== Exercise data ==
↓↓↓

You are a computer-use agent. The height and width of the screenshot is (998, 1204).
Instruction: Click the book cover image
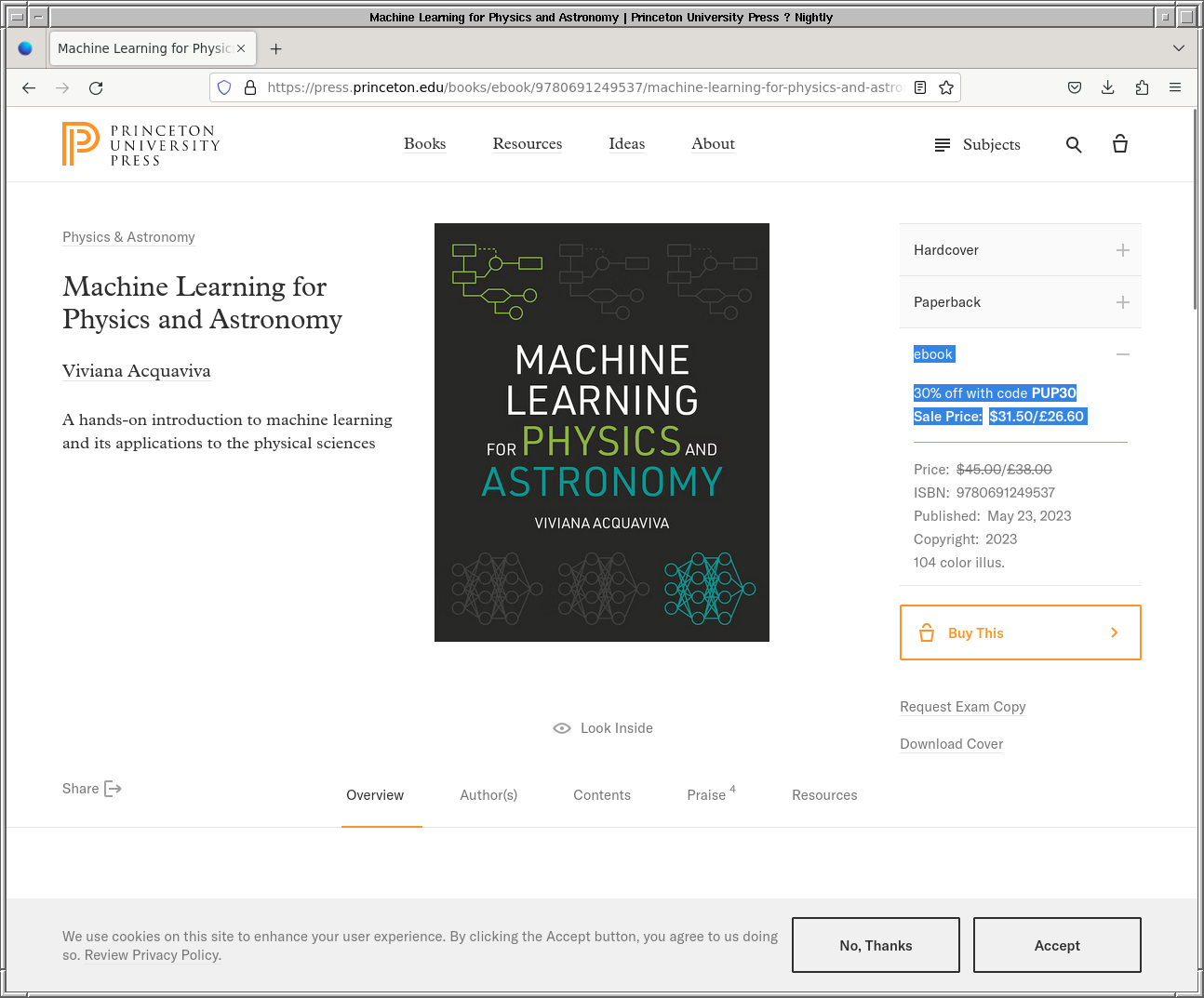(x=602, y=432)
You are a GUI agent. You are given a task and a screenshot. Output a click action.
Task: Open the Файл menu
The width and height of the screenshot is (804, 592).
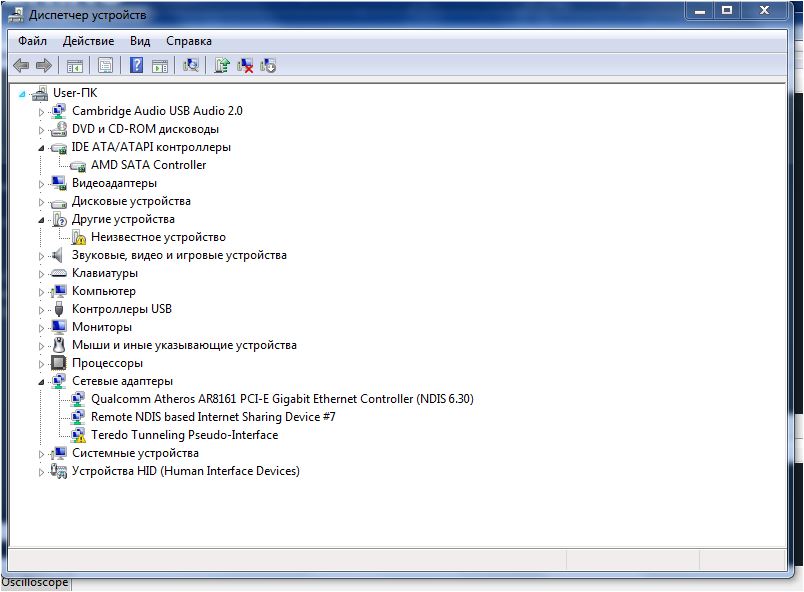pyautogui.click(x=32, y=41)
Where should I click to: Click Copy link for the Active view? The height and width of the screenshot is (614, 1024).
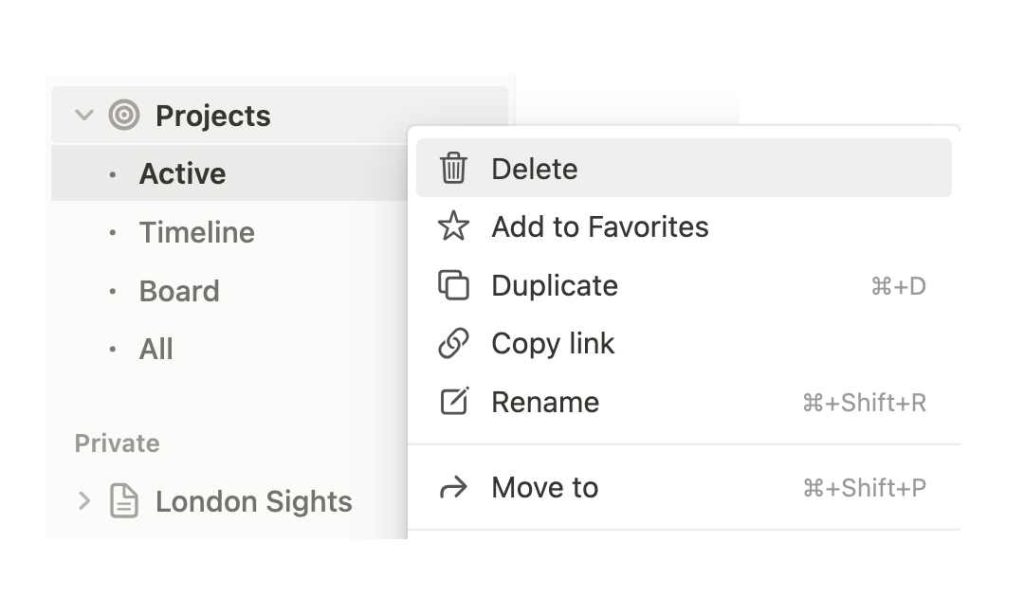[x=552, y=344]
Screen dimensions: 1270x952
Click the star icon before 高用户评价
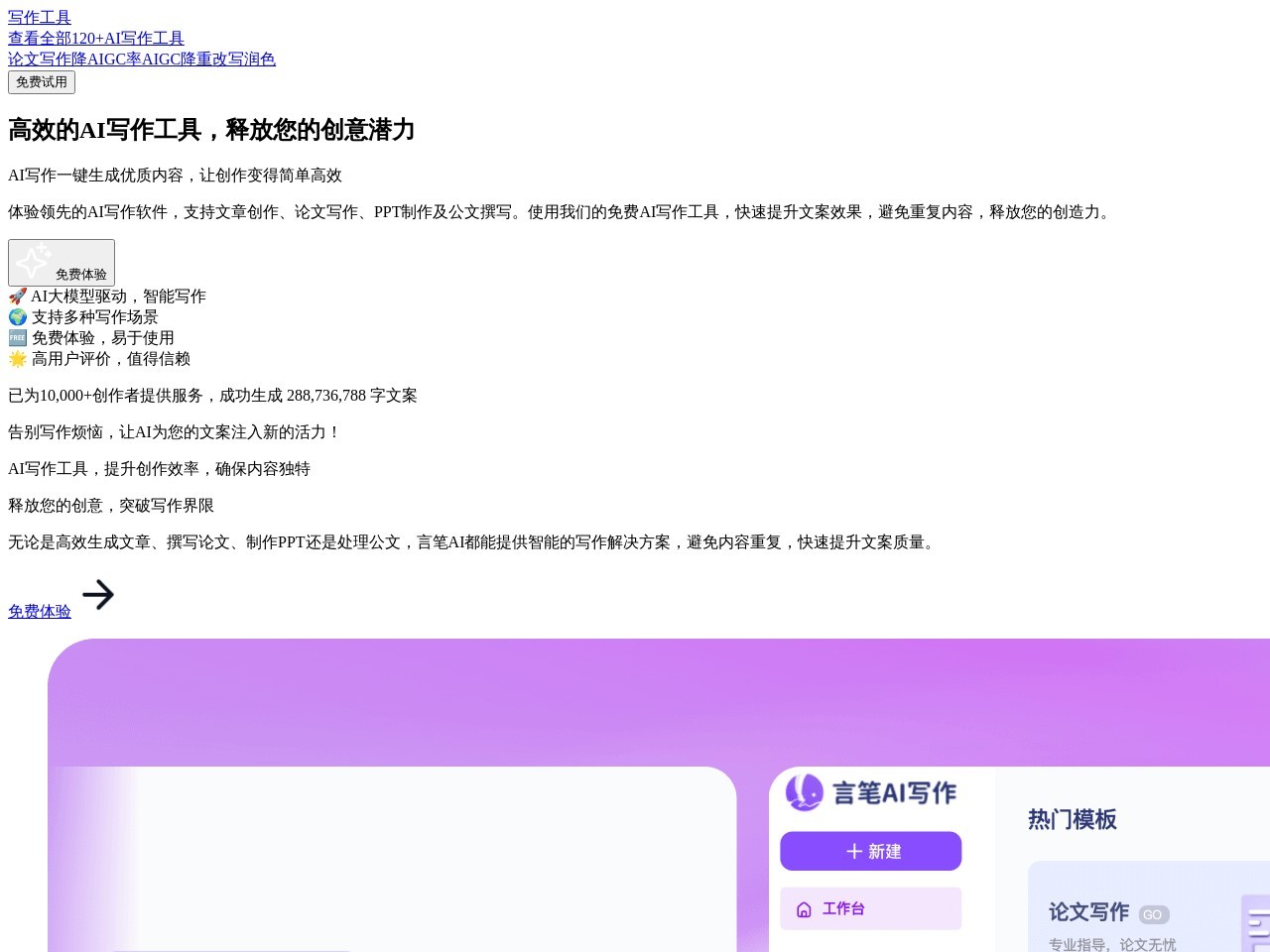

↑↑↑

== Required work ==
Each line from the one containing "Instruction: Click the book cover image" through the last line of the entries above should be duplicated exactly, both included; leave out pictures and add nothing.

== Result ==
Instruction: Click the book cover image
(x=602, y=432)
You are a GUI agent. You are given a task and a screenshot. Output a click action.
Task: Open the Файл menu
The width and height of the screenshot is (804, 592).
pyautogui.click(x=32, y=41)
Where should I click to: Click Copy link for the Active view? The height and width of the screenshot is (614, 1024).
[x=552, y=344]
Screen dimensions: 1270x952
Click the star icon before 高用户评价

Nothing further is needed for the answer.